HOW TO COMPLETE THIS TASK:
The listing below contains a span that opens with the line containing "Identify the click" and closes with the line containing "[button] (151, 1540)". Return that span exactly.
[Opening RECORDS FOR PROCESSING section]
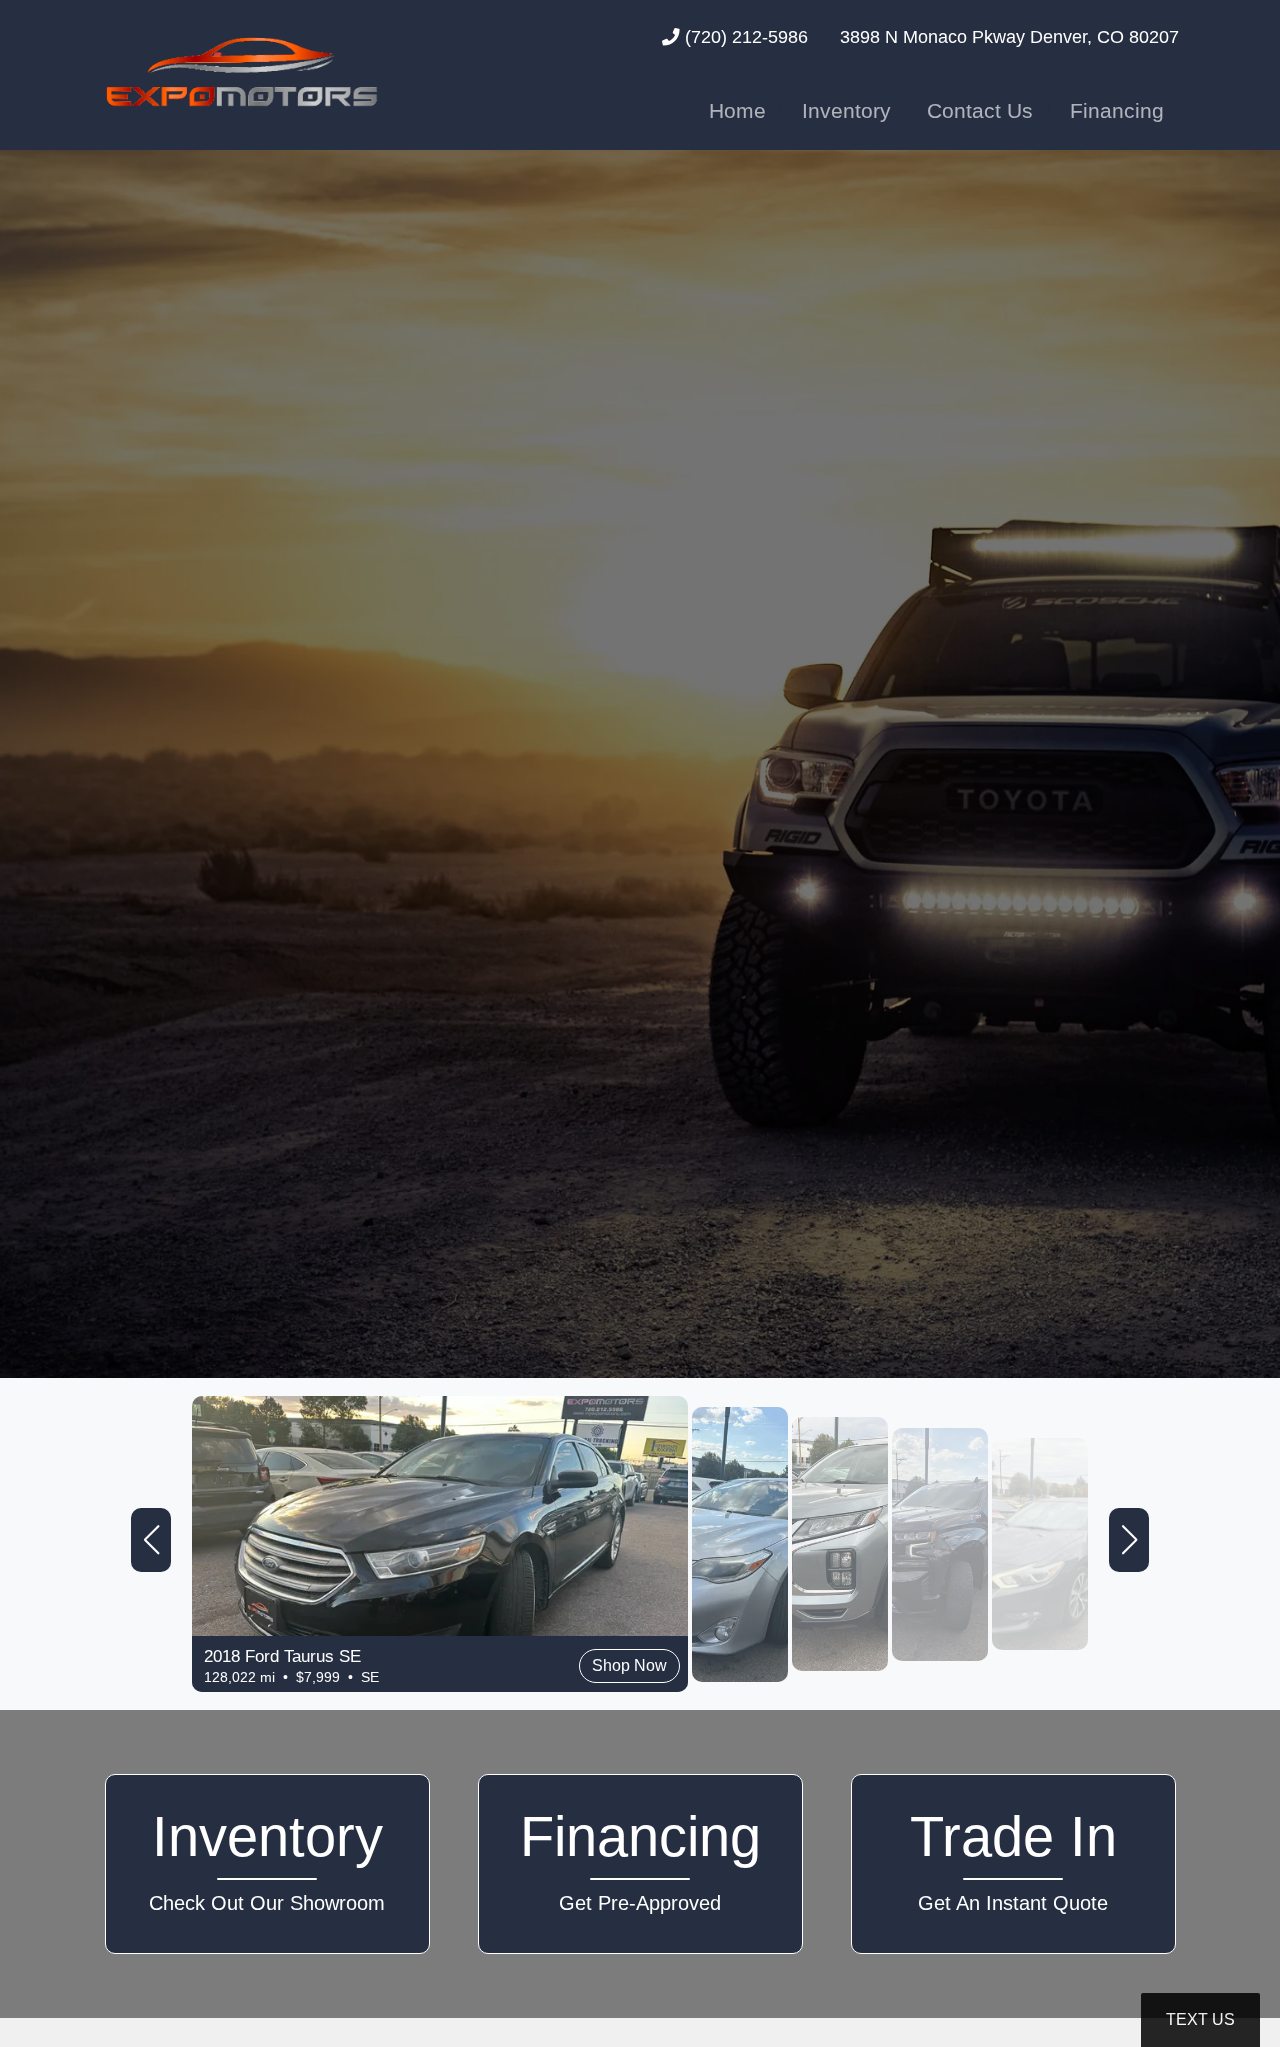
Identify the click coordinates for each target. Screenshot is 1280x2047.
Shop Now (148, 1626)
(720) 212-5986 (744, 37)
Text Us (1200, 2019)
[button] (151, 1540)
[Closing RECORDS FOR PROCESSING section]
[Opening RECORDS FOR PROCESSING section]
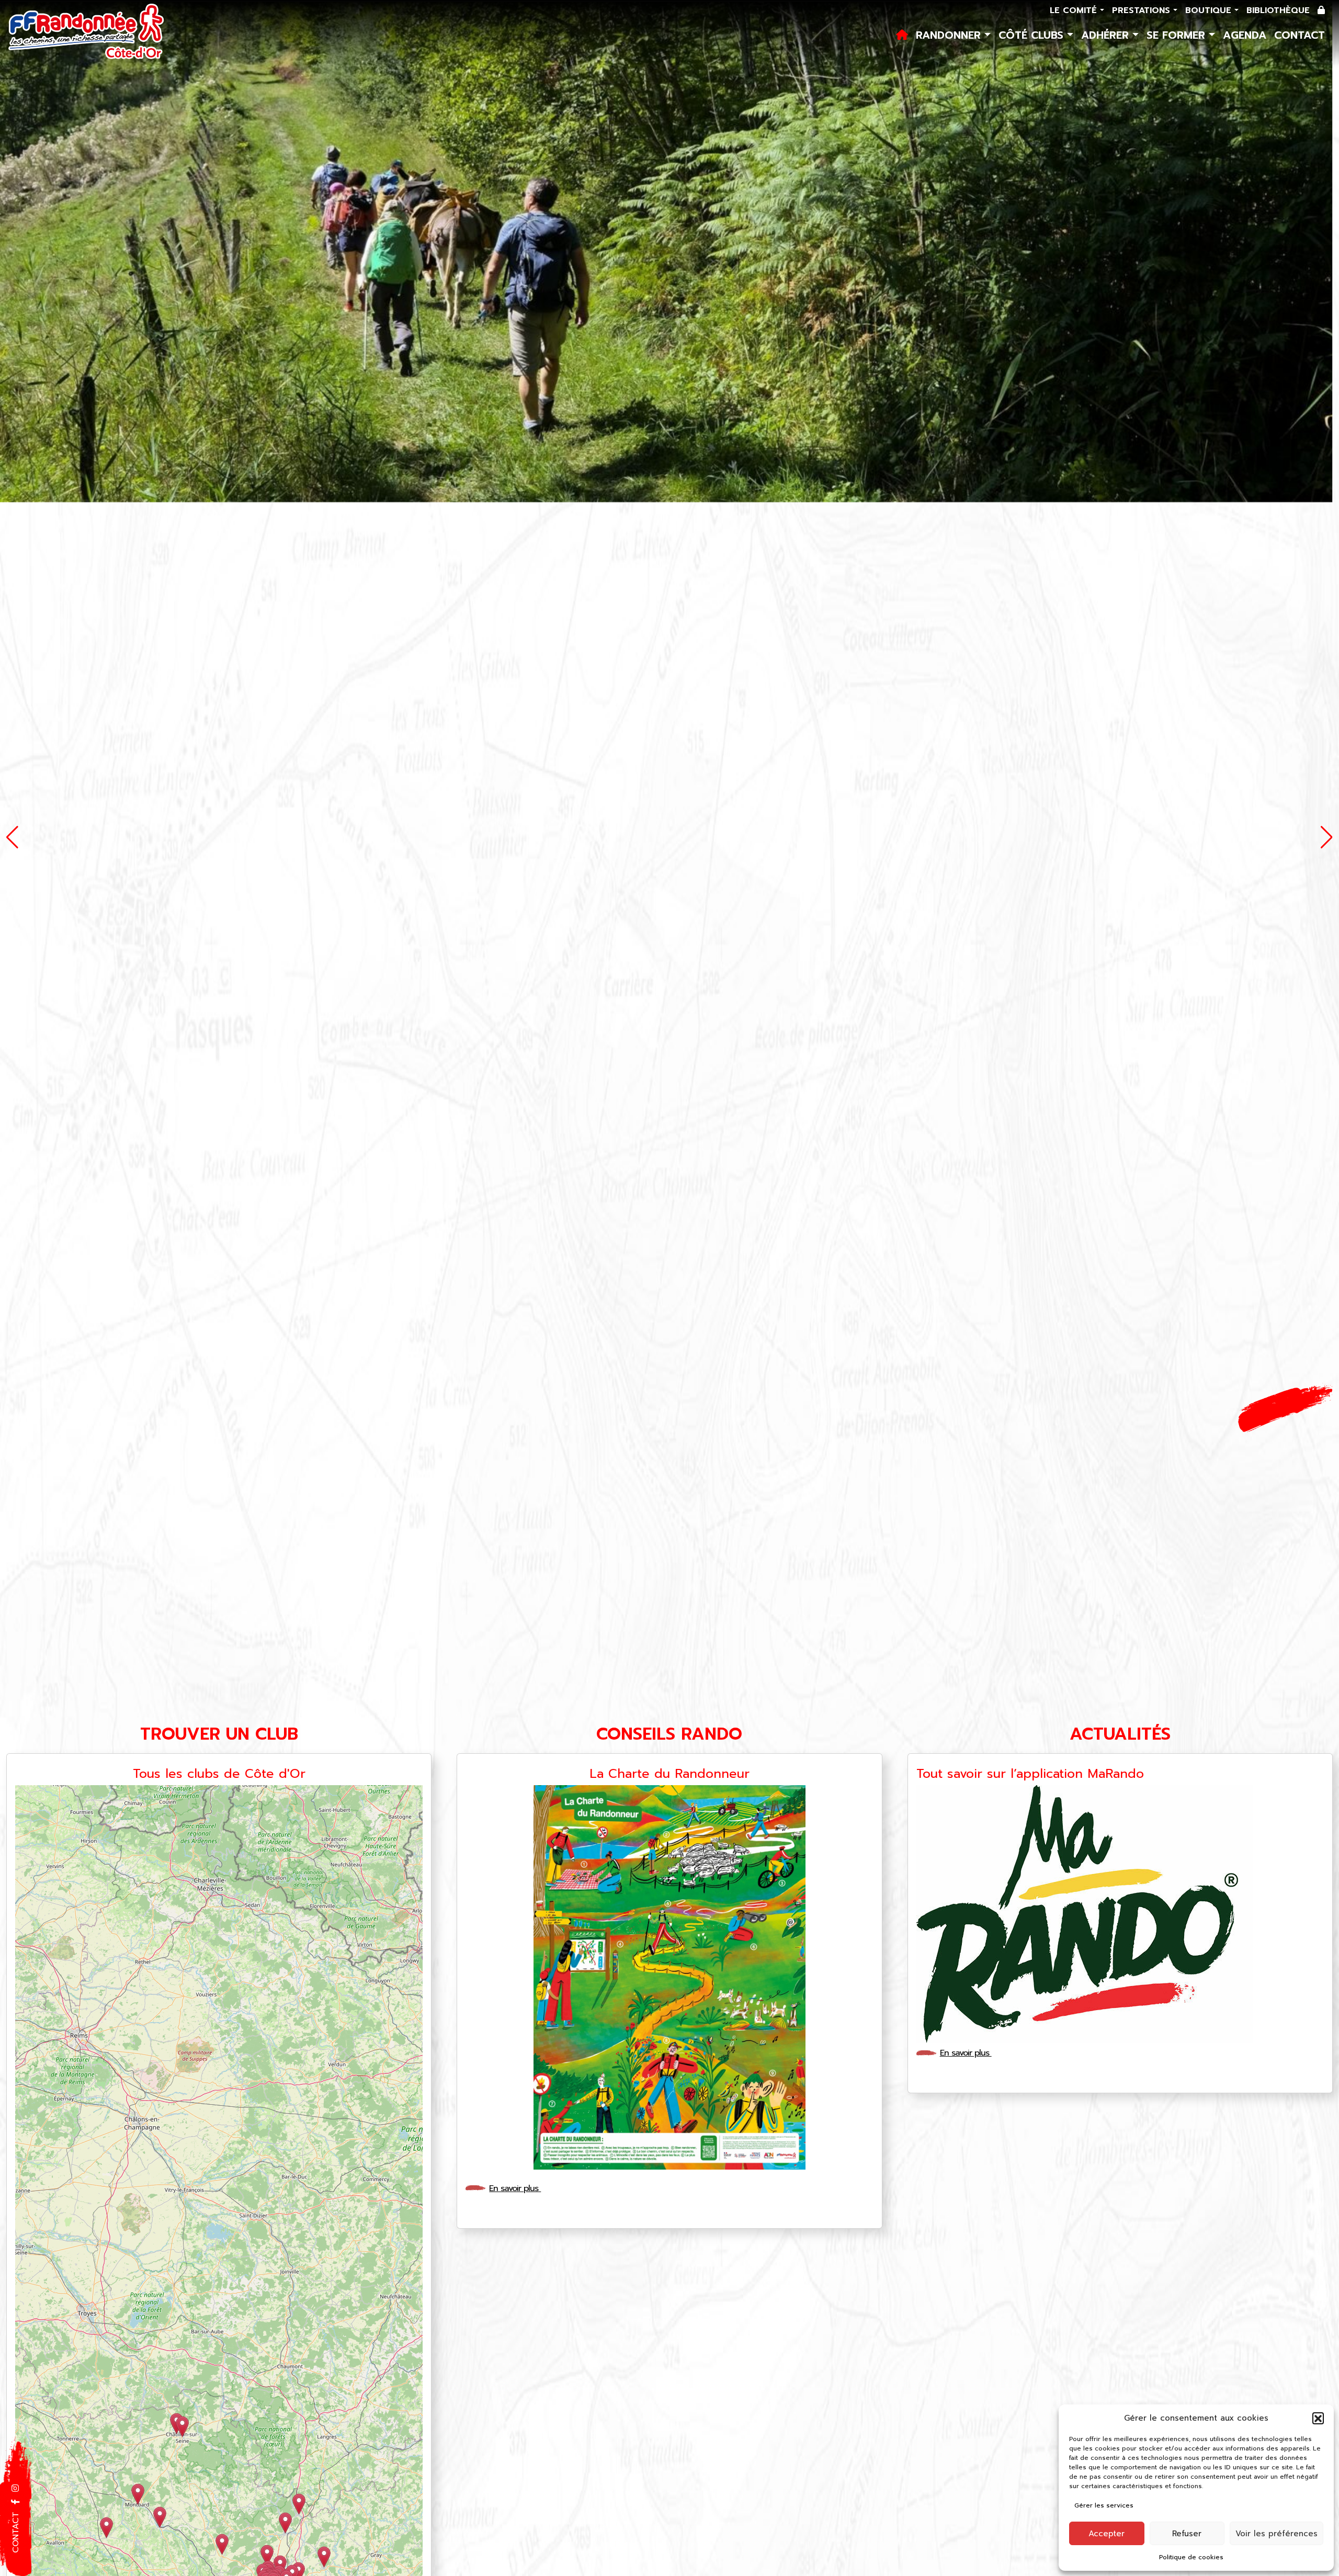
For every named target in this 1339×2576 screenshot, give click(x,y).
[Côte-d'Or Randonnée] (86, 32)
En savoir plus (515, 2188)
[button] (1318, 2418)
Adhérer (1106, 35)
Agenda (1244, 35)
[Closing RECORDS FOR PROCESSING section]
[Opening RECORDS FOR PROCESSING section]
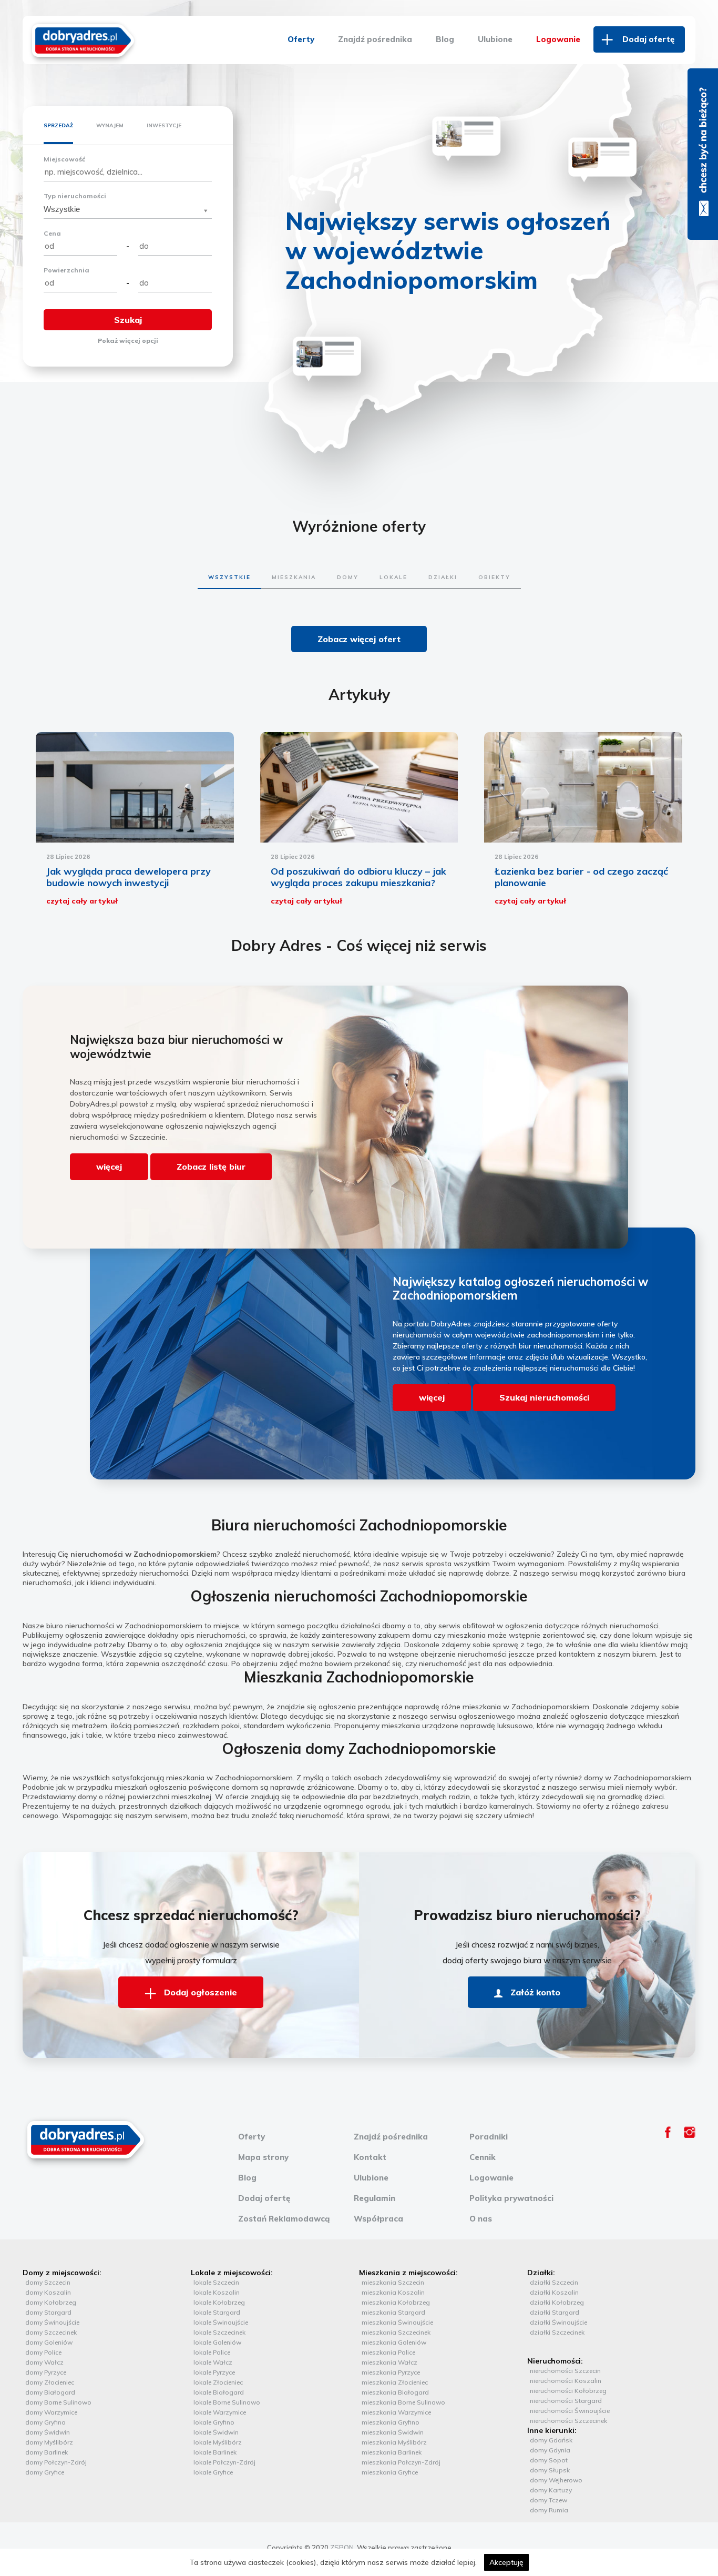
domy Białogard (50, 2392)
[Closing RECORDS FOR PROCESSING section]
EXERCISE OUTPUT:
Identify the click coordinates for each target. Screenshot is 1280x2047.
Shop Now (148, 1626)
(720) 212-5986 (744, 37)
Text Us (1200, 2019)
[button] (151, 1540)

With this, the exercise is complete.